= Data extracts =
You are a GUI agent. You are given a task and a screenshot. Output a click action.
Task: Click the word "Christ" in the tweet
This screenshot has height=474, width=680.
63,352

--

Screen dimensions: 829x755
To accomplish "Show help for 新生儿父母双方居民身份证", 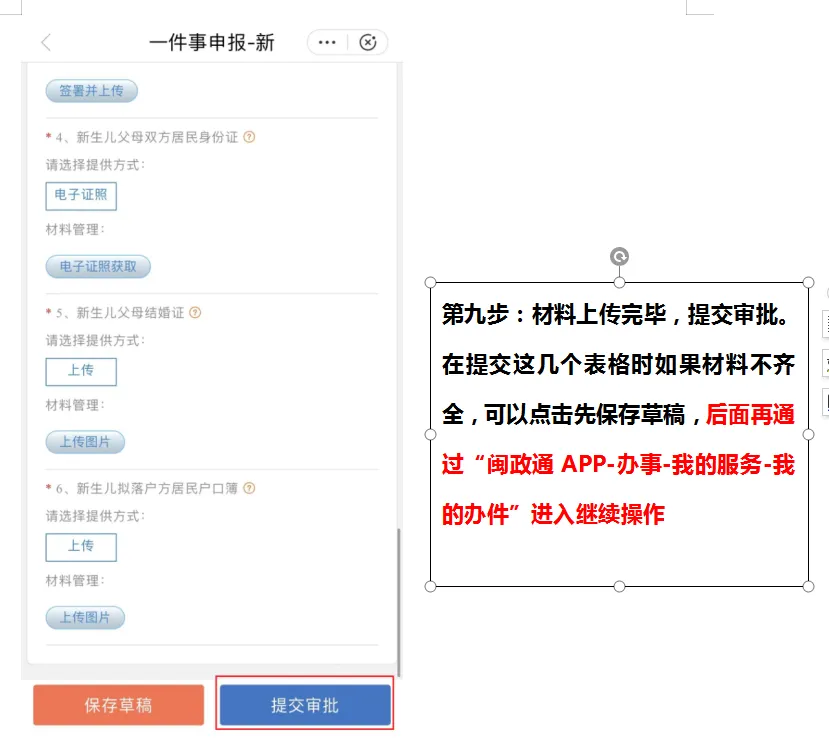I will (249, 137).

---

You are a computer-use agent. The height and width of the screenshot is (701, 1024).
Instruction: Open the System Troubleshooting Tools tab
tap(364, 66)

= Required action =
For the word "agent", please count the lines in the data where it appears and respond with the number only.

= Result of this task =
2